Material supplied:
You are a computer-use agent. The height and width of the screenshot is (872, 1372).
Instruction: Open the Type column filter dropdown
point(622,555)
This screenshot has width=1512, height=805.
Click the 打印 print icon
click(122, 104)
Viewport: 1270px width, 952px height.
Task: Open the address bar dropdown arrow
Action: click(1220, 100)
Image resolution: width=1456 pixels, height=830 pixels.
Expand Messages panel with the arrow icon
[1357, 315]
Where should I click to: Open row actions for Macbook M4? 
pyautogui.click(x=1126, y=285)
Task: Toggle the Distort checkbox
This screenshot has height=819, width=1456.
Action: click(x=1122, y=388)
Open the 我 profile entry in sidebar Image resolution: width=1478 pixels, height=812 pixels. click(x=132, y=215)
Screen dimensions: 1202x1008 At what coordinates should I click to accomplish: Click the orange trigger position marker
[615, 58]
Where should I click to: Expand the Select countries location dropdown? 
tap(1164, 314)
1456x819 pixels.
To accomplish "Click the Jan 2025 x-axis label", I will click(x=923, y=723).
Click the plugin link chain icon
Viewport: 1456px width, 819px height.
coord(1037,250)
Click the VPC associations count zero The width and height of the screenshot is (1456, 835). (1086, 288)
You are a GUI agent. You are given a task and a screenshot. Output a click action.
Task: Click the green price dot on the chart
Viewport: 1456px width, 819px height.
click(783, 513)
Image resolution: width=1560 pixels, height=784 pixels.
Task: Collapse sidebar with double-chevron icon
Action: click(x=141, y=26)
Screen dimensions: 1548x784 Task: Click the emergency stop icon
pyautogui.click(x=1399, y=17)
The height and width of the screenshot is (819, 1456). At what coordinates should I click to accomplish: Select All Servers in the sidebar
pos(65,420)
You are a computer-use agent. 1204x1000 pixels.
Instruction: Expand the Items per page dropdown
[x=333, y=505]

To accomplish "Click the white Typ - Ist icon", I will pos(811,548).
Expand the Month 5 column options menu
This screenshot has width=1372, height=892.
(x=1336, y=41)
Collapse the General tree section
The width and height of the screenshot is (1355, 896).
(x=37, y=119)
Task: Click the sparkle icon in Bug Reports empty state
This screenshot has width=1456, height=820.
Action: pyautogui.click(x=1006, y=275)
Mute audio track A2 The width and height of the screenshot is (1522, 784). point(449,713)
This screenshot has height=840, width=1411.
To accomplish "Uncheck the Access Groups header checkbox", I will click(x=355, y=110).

How to complete this task:
The expected response consists solely of the lines from the one with "Task: Click the sparkle" through the end of the records, repeated exactly.

Response:
Task: Click the sparkle icon in Bug Reports empty state
This screenshot has width=1456, height=820.
Action: pyautogui.click(x=1006, y=275)
Mute audio track A2 The width and height of the screenshot is (1522, 784). point(449,713)
This screenshot has height=840, width=1411.
To accomplish "Uncheck the Access Groups header checkbox", I will click(x=355, y=110).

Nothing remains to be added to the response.